Aim of the exercise:
Retype word for word the stretch of entries below from the line that has "This screenshot has width=829, height=461." through the line that has "Given: Click the home icon in the header", and omit the pictures.

++++ Input records

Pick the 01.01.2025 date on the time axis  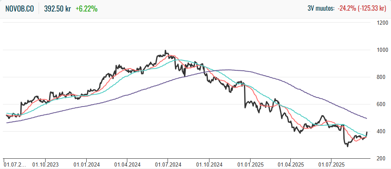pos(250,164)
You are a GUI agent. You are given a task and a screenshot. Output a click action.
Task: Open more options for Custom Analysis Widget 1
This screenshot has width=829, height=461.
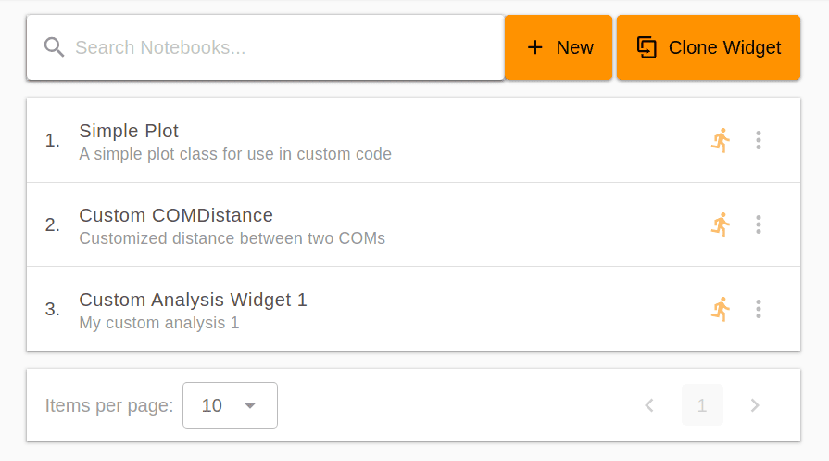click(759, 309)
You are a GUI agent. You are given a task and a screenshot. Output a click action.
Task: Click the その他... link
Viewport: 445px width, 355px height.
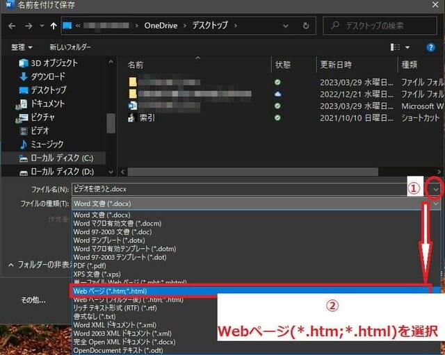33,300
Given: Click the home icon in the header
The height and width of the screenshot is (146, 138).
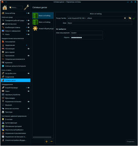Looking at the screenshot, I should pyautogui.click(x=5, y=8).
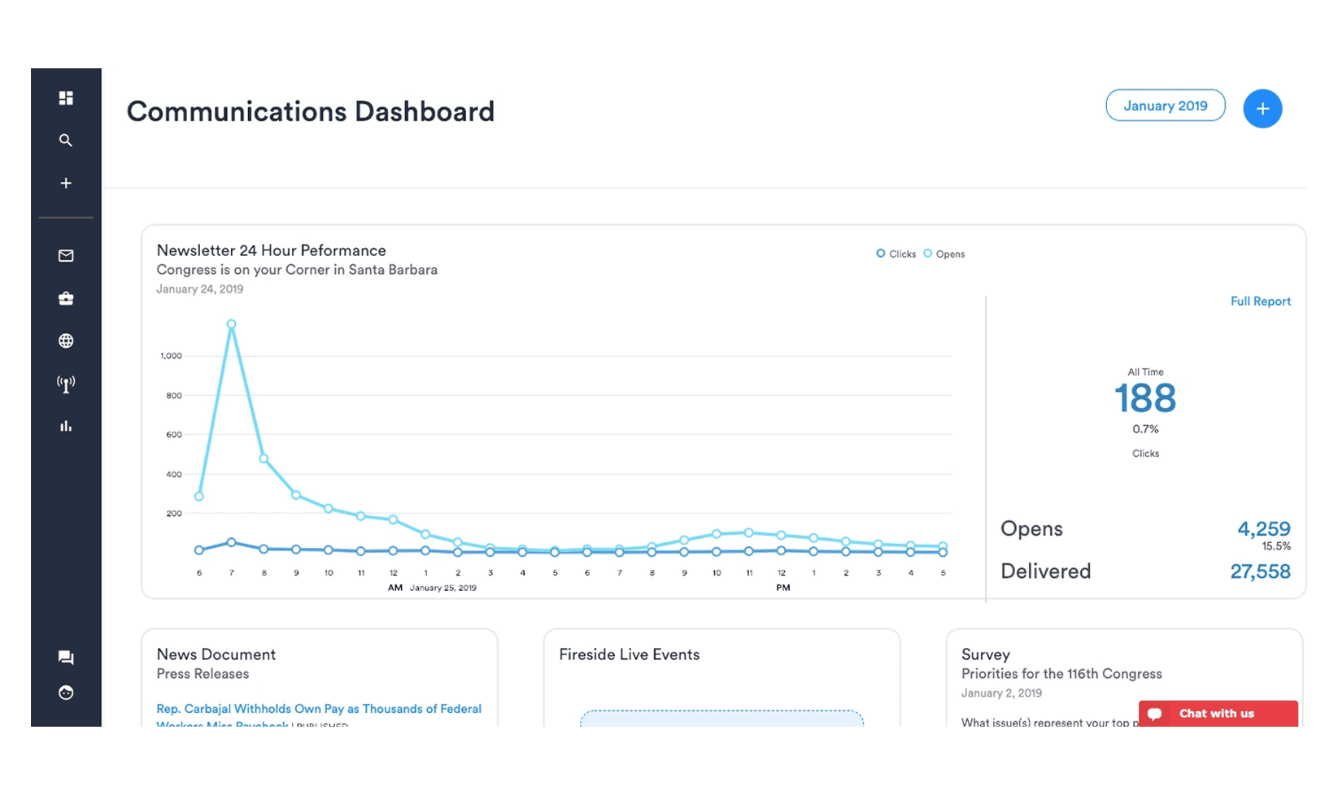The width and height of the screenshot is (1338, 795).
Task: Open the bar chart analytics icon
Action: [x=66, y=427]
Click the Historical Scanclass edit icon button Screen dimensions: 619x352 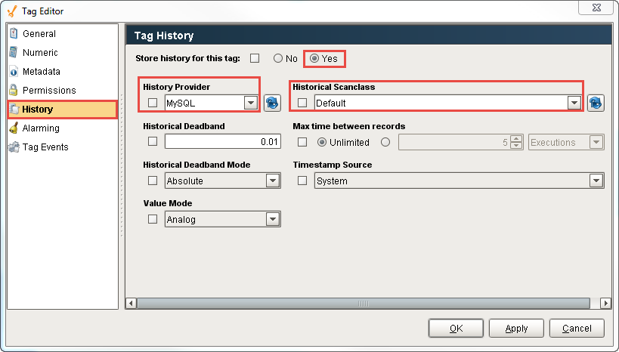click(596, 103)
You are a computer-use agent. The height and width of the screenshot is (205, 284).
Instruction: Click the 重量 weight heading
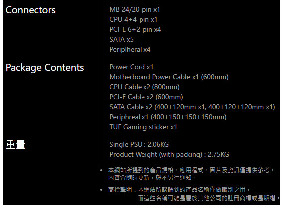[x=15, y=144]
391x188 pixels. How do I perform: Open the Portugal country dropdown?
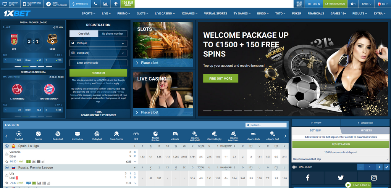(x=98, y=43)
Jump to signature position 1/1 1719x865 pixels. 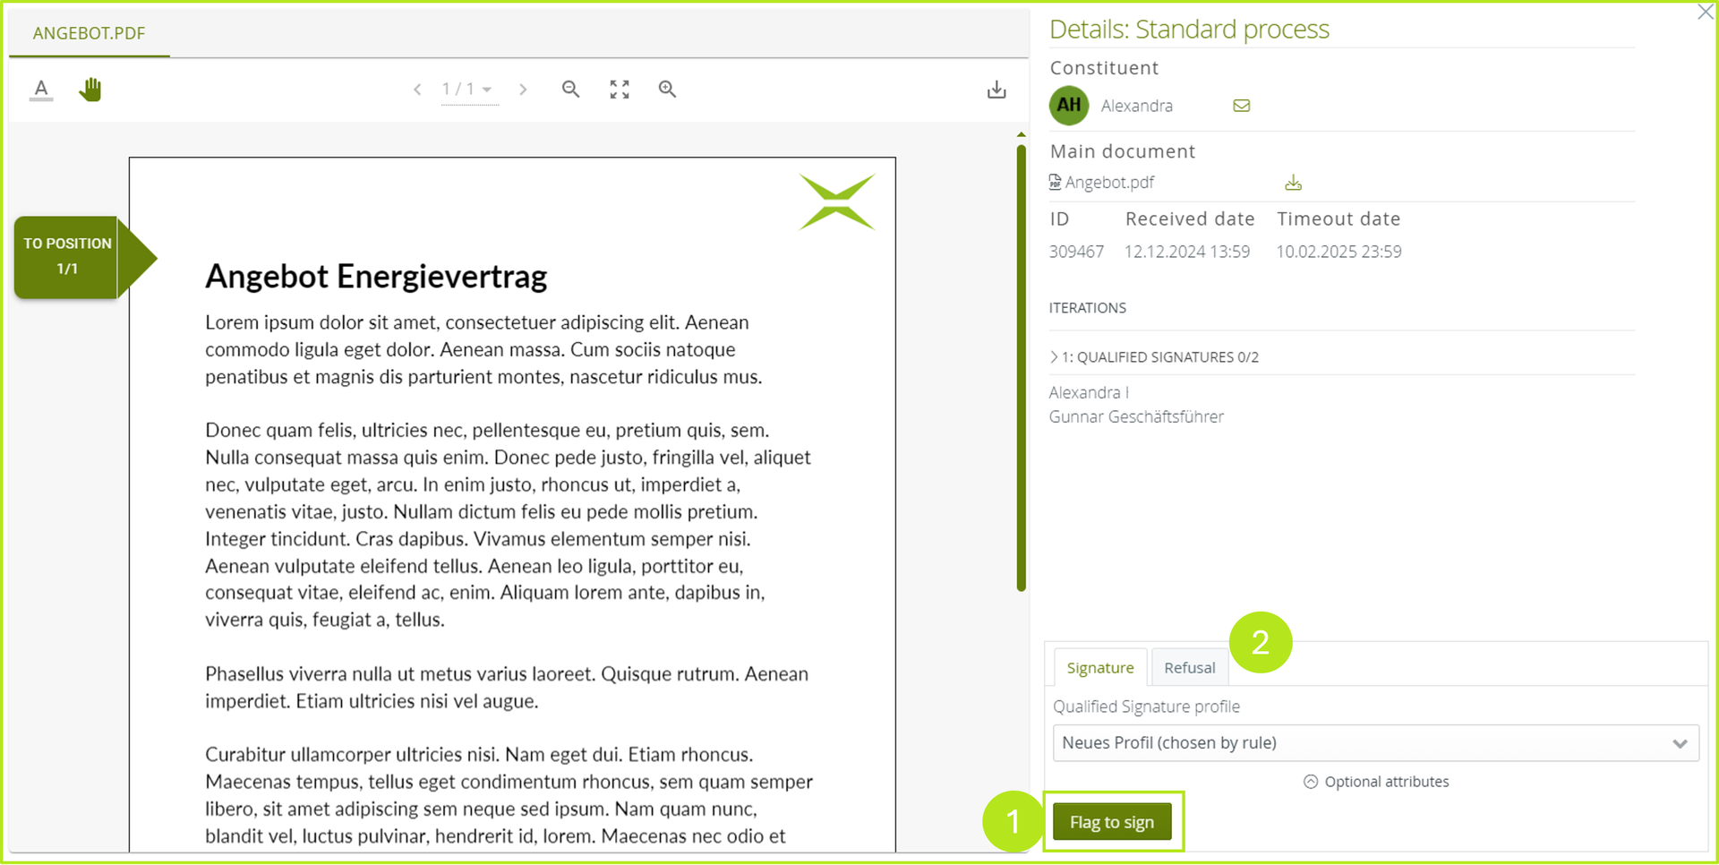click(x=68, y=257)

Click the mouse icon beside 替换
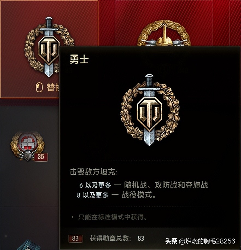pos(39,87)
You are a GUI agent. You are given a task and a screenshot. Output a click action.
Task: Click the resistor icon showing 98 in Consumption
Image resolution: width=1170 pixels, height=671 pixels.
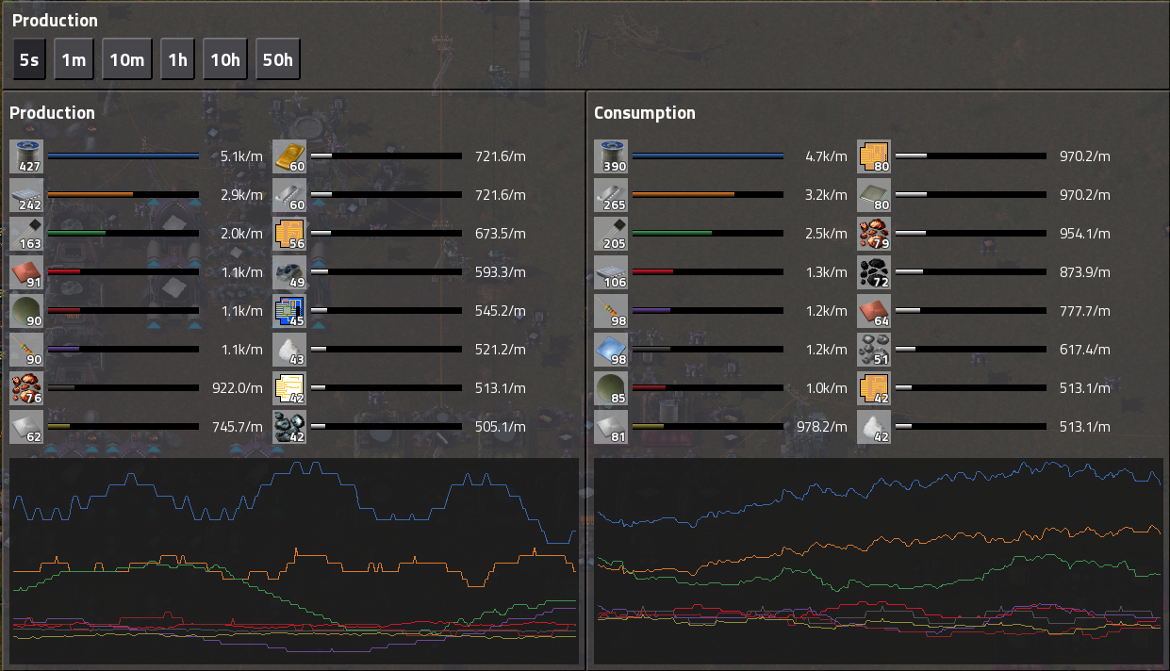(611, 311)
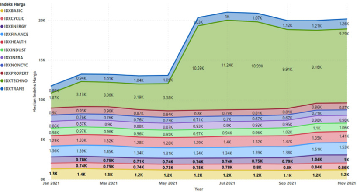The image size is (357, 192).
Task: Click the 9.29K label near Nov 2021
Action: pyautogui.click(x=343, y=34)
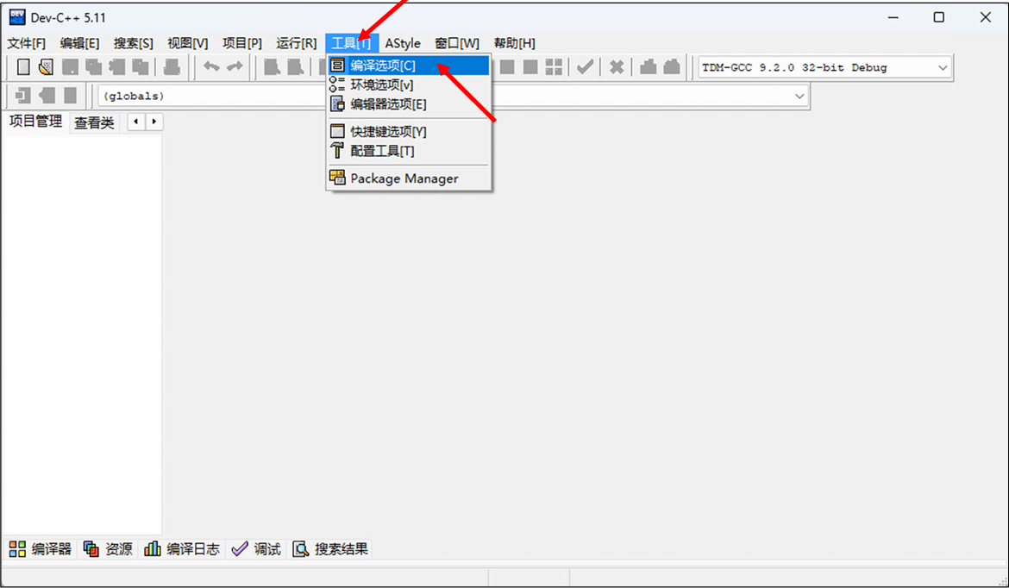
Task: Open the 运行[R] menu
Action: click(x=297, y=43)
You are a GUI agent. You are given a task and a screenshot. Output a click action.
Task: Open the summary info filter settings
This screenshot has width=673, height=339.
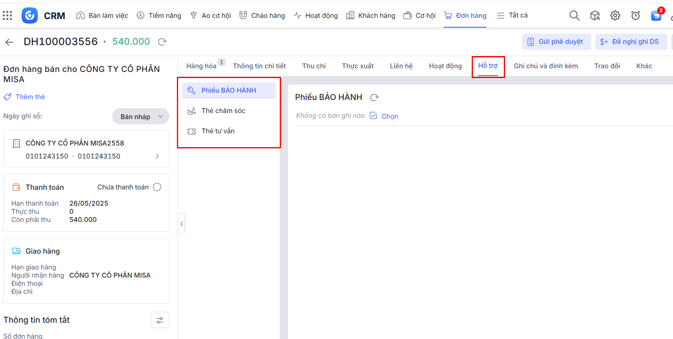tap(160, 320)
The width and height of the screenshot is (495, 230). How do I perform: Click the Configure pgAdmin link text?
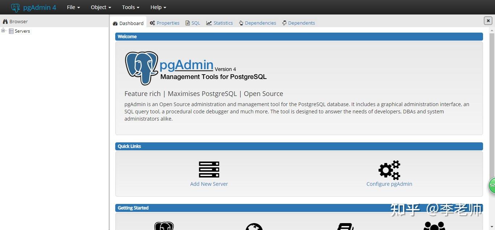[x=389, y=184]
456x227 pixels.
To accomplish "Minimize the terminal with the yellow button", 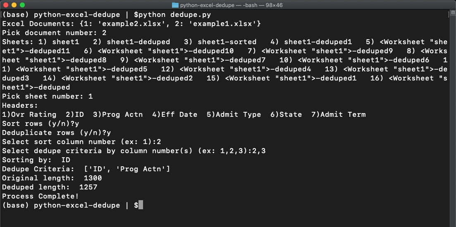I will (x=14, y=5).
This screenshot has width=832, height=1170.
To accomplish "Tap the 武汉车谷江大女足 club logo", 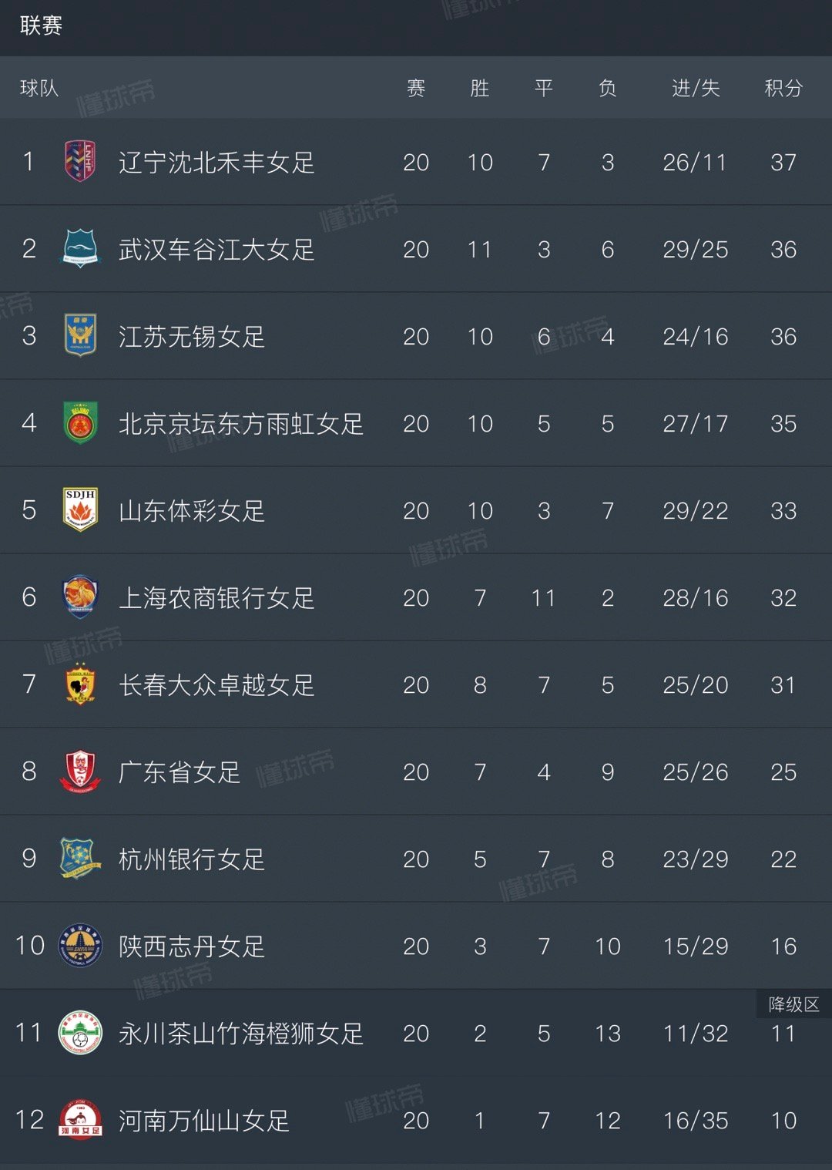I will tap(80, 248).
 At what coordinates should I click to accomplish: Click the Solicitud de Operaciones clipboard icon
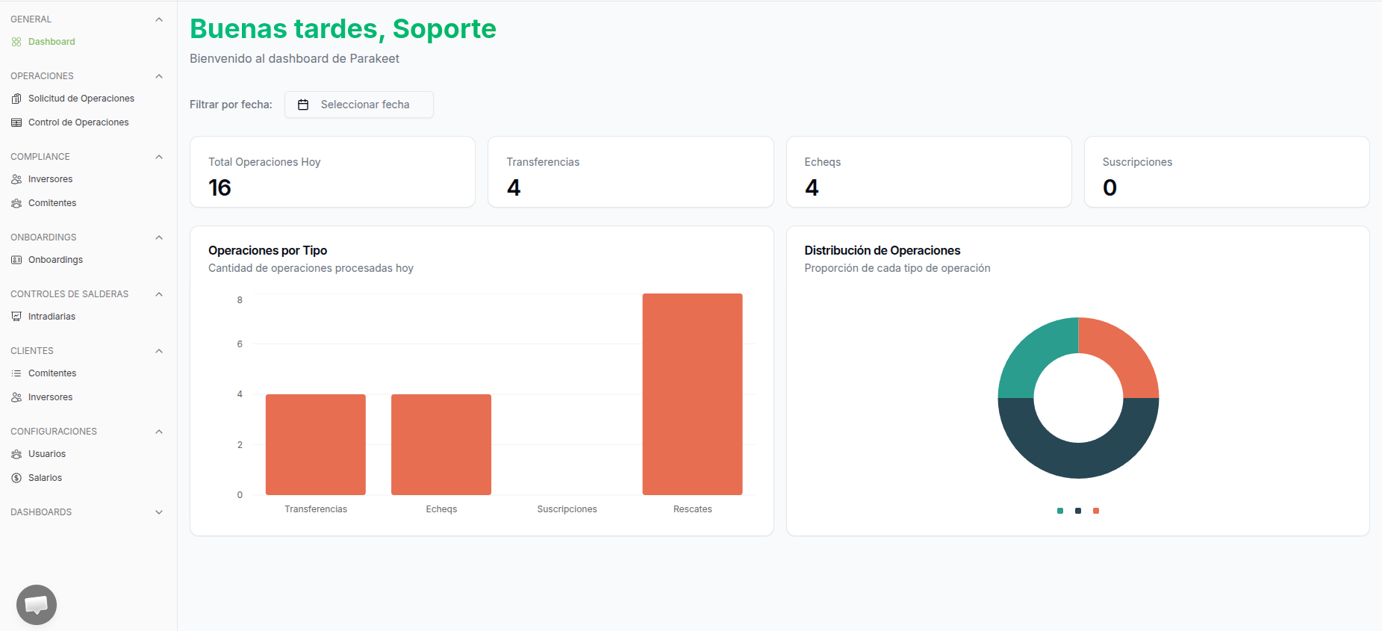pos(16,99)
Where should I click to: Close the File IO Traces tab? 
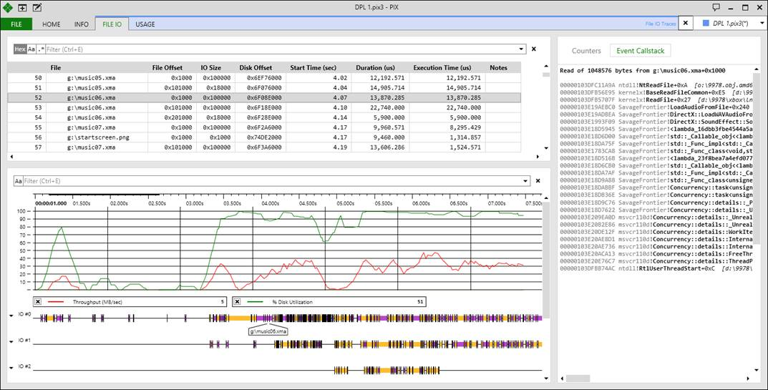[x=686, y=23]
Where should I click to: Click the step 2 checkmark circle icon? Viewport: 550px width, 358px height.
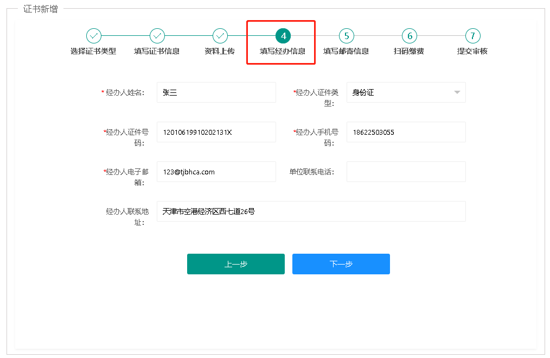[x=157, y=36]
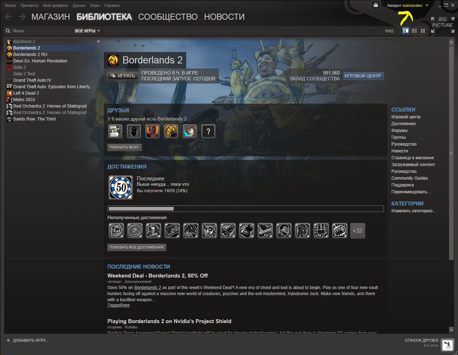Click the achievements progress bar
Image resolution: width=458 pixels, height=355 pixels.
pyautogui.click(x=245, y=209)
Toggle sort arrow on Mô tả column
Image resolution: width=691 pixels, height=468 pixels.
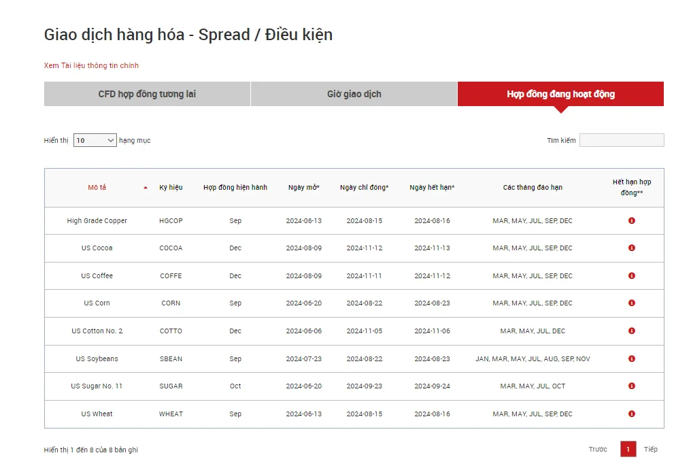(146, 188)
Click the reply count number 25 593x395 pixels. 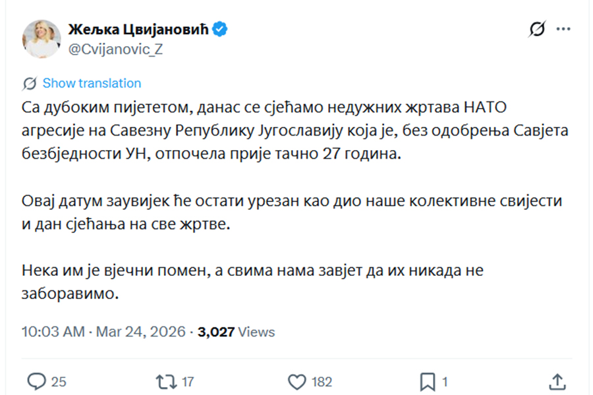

++++++++

Reply to the exercise:
This screenshot has width=829, height=461.
click(759, 309)
You are a GUI agent. You are given a task and a screenshot. Output a click action.
Task: Click the その他... link
Viewport: 445px width, 355px height.
33,300
Given: Click the home icon in the header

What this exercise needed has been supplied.